■ THE TASK ■
Can you return the data lines from the one containing "Open the refs/pull/1/merge branch link" through the one containing "(x=75, y=42)", inclusive, reproduced verbatim but with the pictures left out?

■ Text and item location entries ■
►
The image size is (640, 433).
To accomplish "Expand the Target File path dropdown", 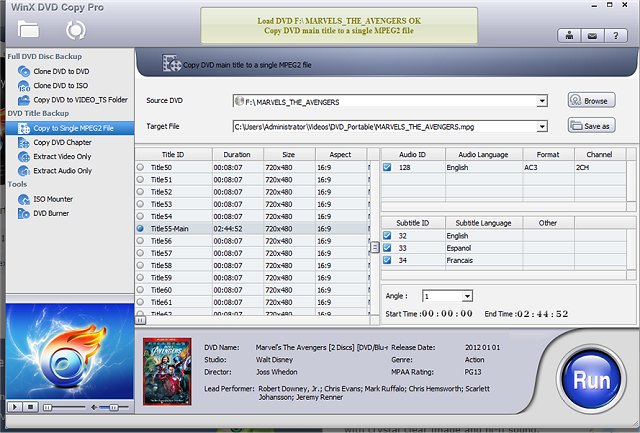I will coord(542,126).
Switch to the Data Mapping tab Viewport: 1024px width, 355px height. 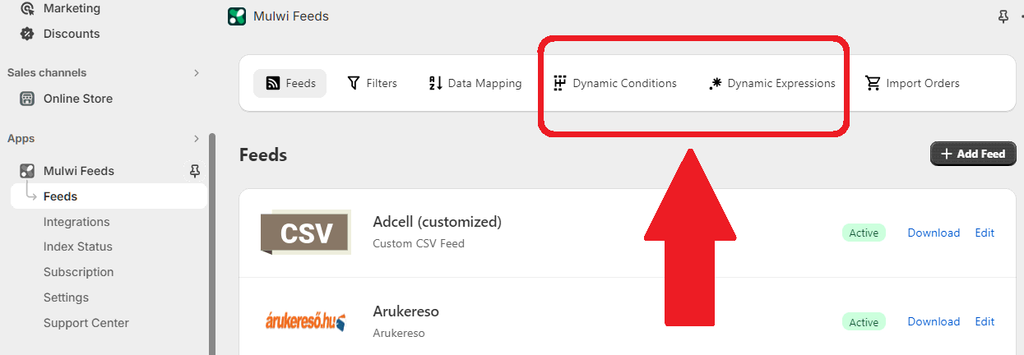point(475,83)
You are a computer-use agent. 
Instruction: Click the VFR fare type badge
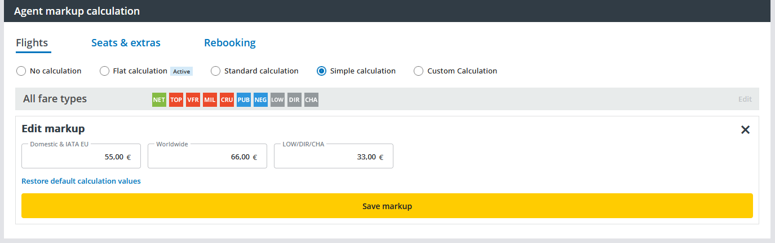coord(193,100)
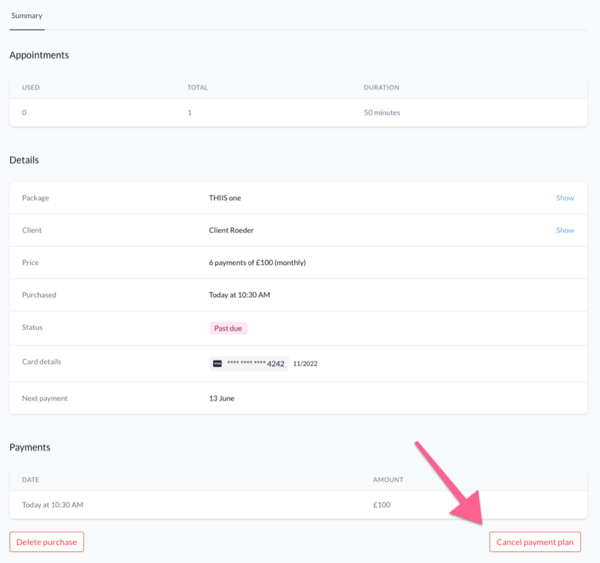600x563 pixels.
Task: Click the Visa card icon
Action: click(217, 363)
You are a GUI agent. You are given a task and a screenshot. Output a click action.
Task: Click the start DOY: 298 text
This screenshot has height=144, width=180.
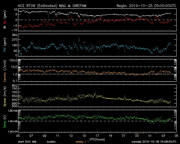(27, 142)
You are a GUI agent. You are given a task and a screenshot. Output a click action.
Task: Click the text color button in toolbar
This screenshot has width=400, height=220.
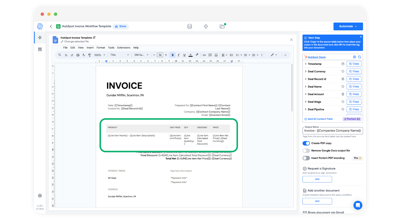coord(191,55)
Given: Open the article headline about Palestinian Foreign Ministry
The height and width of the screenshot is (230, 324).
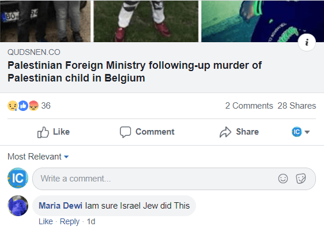Looking at the screenshot, I should pyautogui.click(x=134, y=72).
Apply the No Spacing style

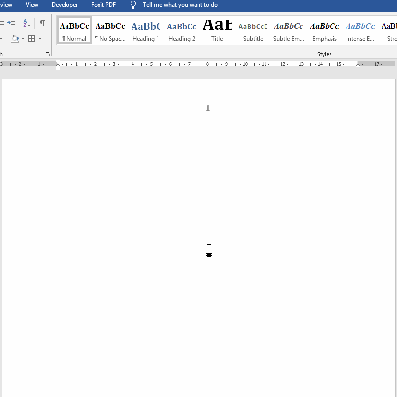pos(110,31)
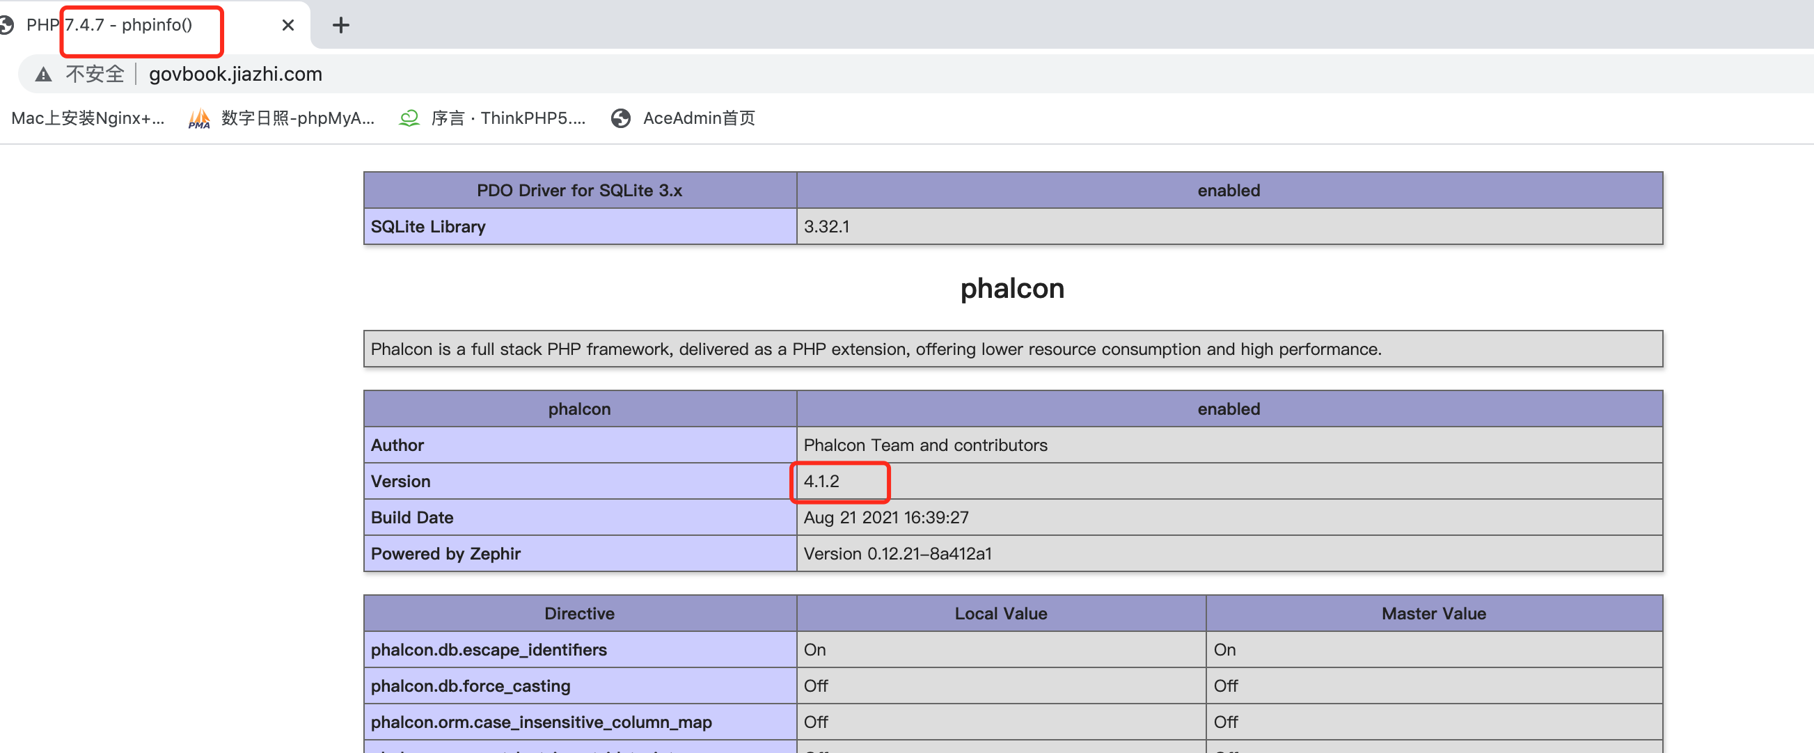
Task: Click the "SQLite Library" table row label
Action: point(427,227)
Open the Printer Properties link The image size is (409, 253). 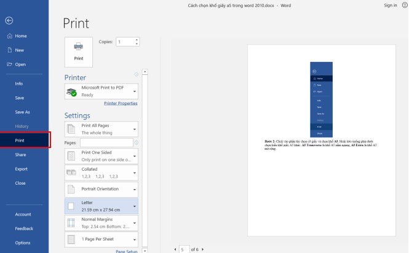(121, 104)
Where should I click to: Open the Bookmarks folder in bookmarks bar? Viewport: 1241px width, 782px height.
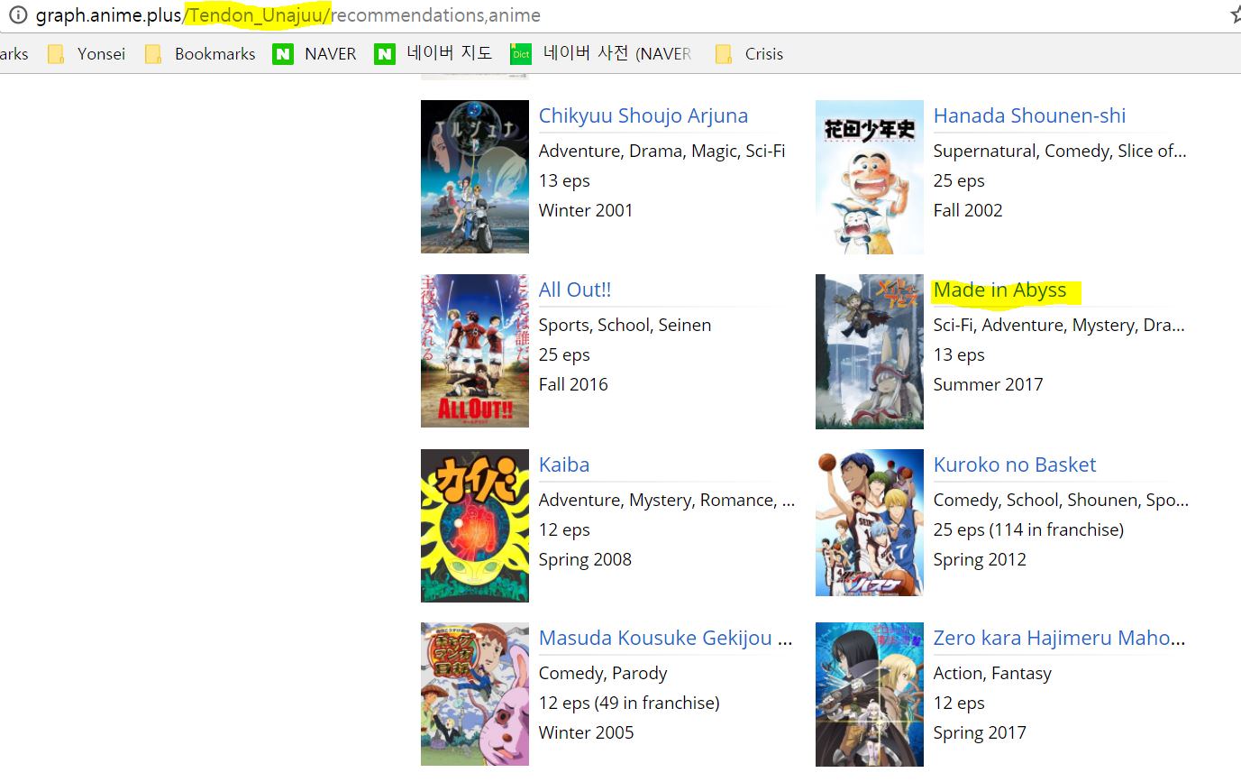coord(201,54)
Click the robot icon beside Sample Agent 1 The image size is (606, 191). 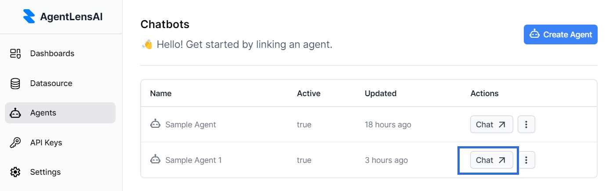click(155, 160)
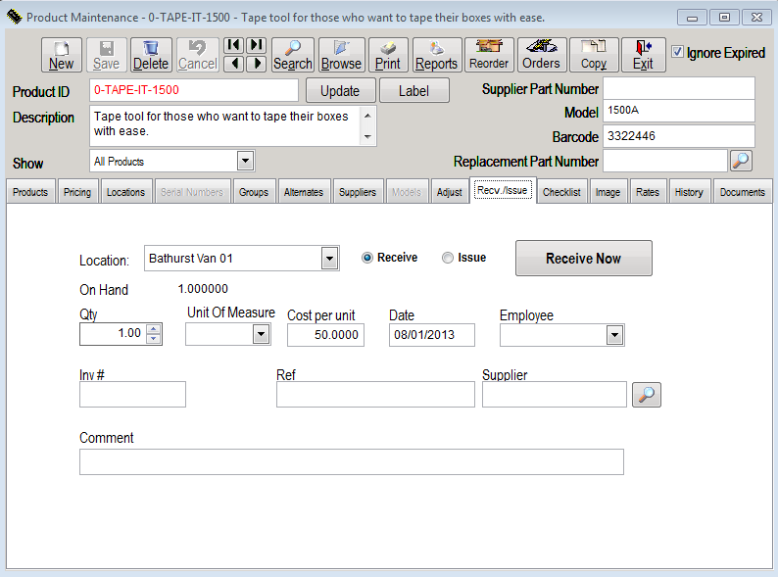Viewport: 778px width, 577px height.
Task: Open the History tab
Action: point(688,192)
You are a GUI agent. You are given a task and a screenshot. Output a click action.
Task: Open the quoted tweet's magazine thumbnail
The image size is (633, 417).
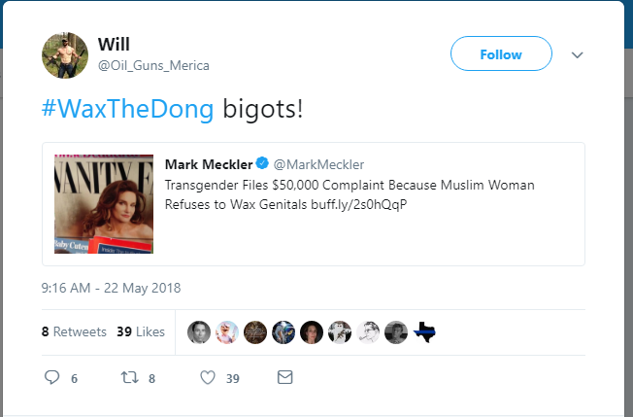[104, 204]
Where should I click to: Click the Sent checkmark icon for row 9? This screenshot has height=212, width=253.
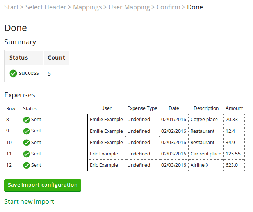tap(27, 131)
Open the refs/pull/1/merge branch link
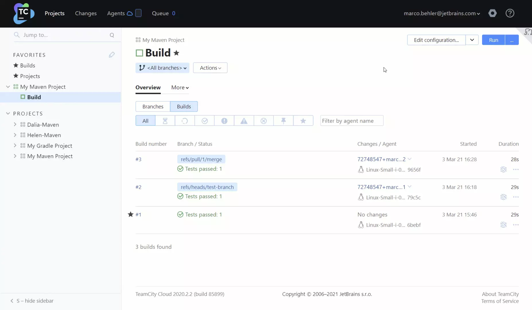Image resolution: width=532 pixels, height=310 pixels. pyautogui.click(x=201, y=159)
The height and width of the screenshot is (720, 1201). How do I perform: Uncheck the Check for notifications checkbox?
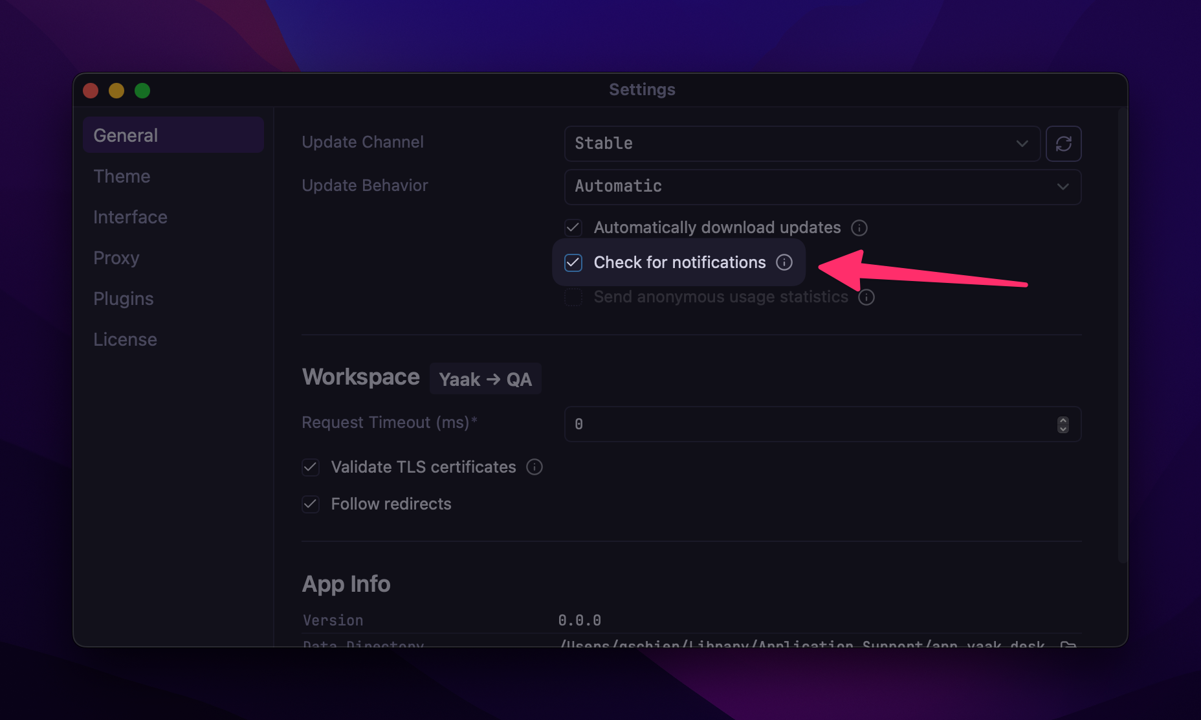point(573,262)
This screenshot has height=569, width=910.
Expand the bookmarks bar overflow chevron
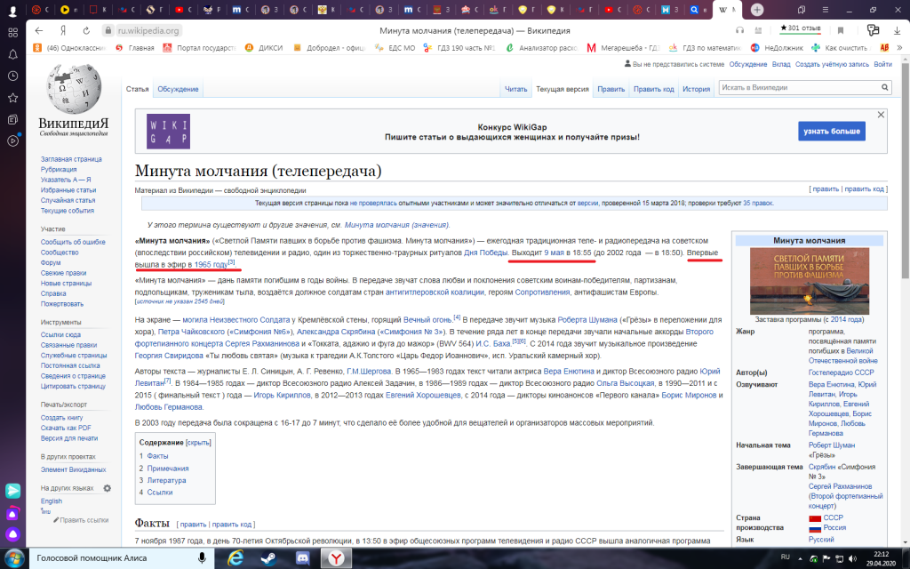(x=899, y=48)
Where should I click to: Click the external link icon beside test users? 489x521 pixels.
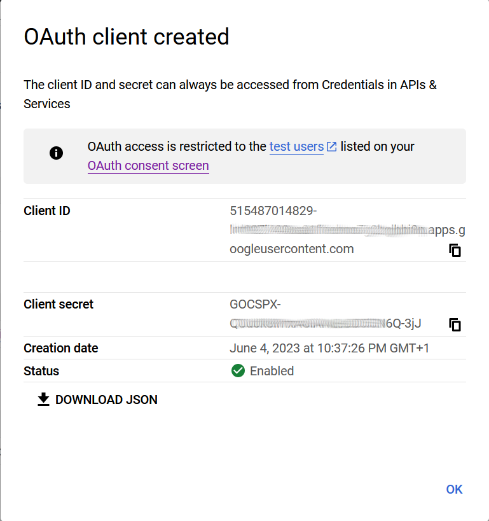[x=331, y=146]
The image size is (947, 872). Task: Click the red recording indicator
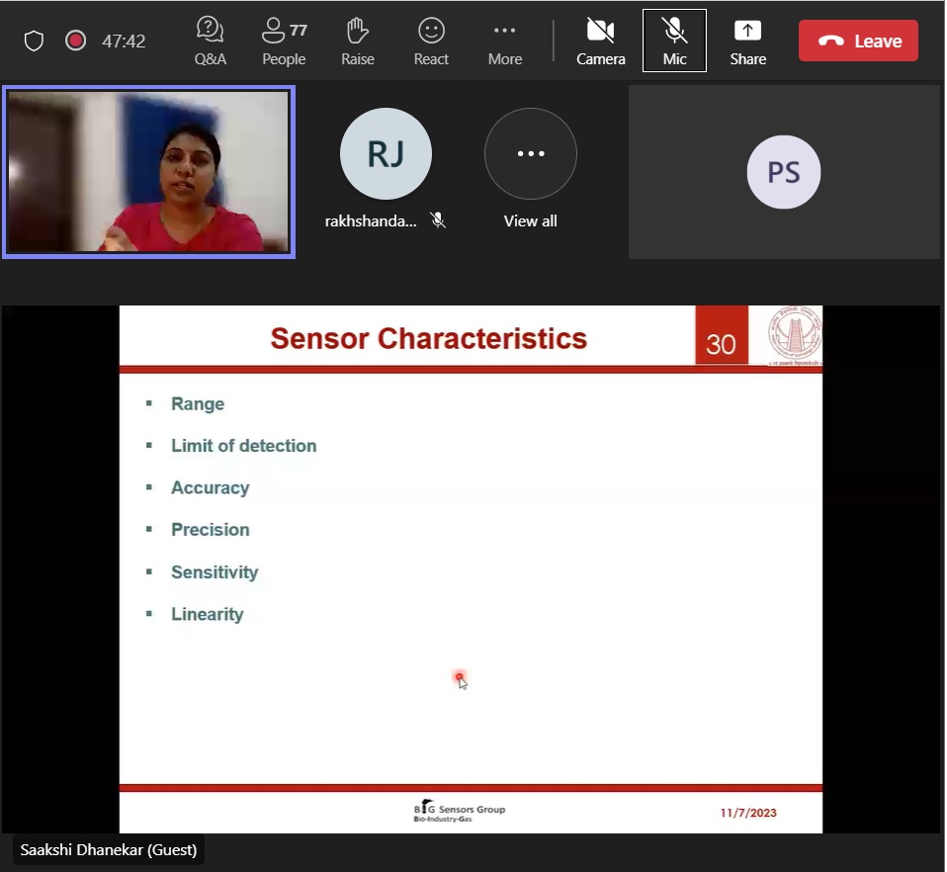(x=75, y=42)
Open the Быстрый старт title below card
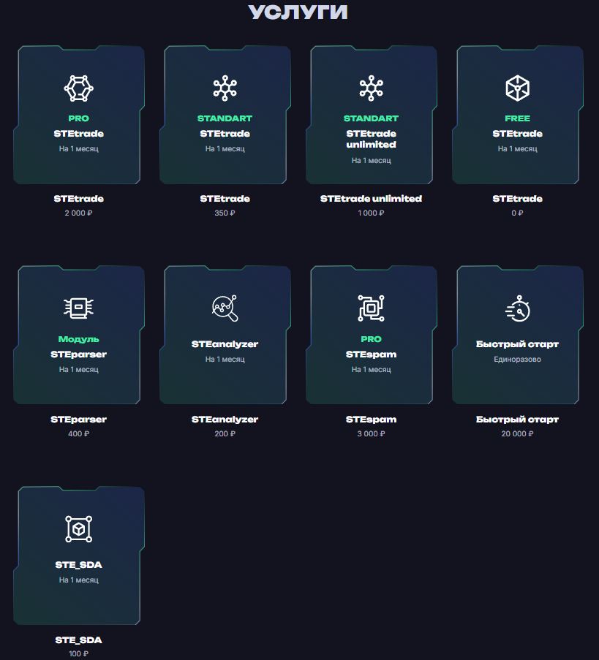599x660 pixels. (517, 420)
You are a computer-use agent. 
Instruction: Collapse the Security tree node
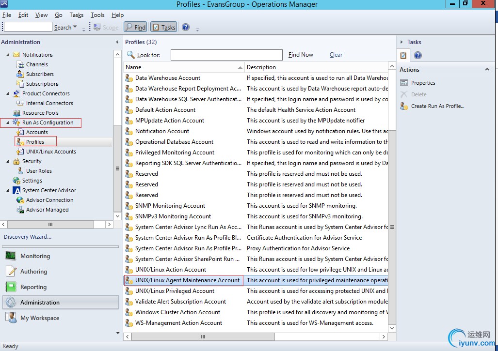[x=8, y=161]
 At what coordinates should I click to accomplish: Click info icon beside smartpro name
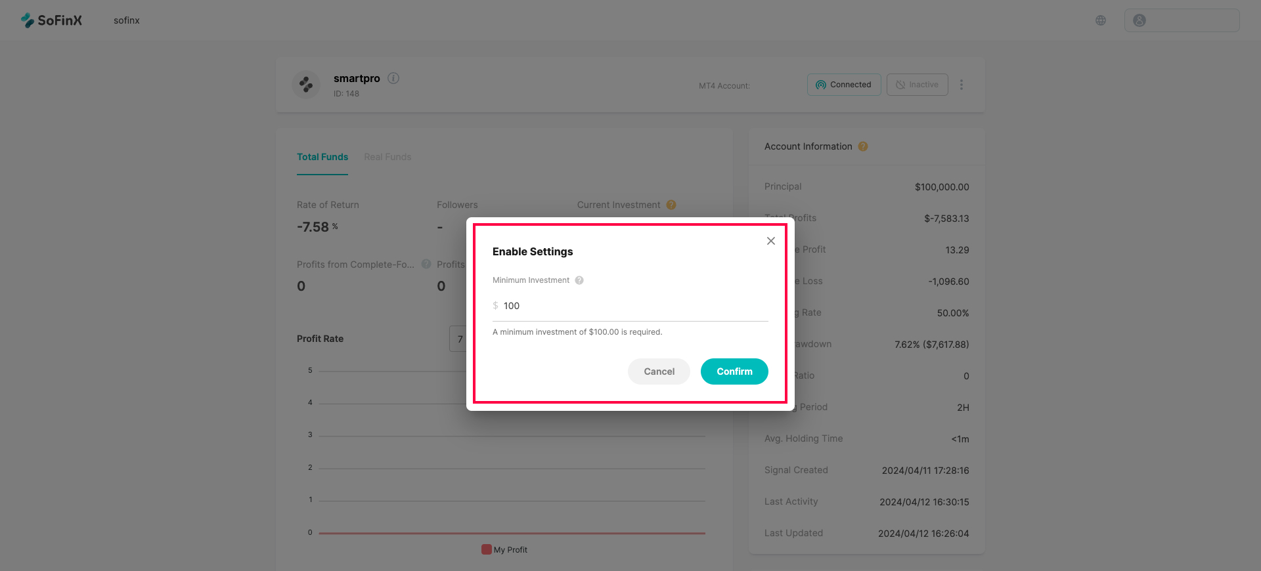coord(393,78)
◄
■ REPLY ■
Open the refs/pull/1/merge branch link
Image resolution: width=532 pixels, height=310 pixels. pyautogui.click(x=201, y=159)
The height and width of the screenshot is (720, 1201). How do I perform: Uncheck the Check for notifications checkbox?
point(573,262)
This screenshot has height=569, width=910.
Expand the bookmarks bar overflow chevron
(x=899, y=48)
Where should I click to: Click the external link icon beside test users? 489x521 pixels.
[x=331, y=146]
The image size is (947, 872). Task: Click the red recording indicator
(x=75, y=42)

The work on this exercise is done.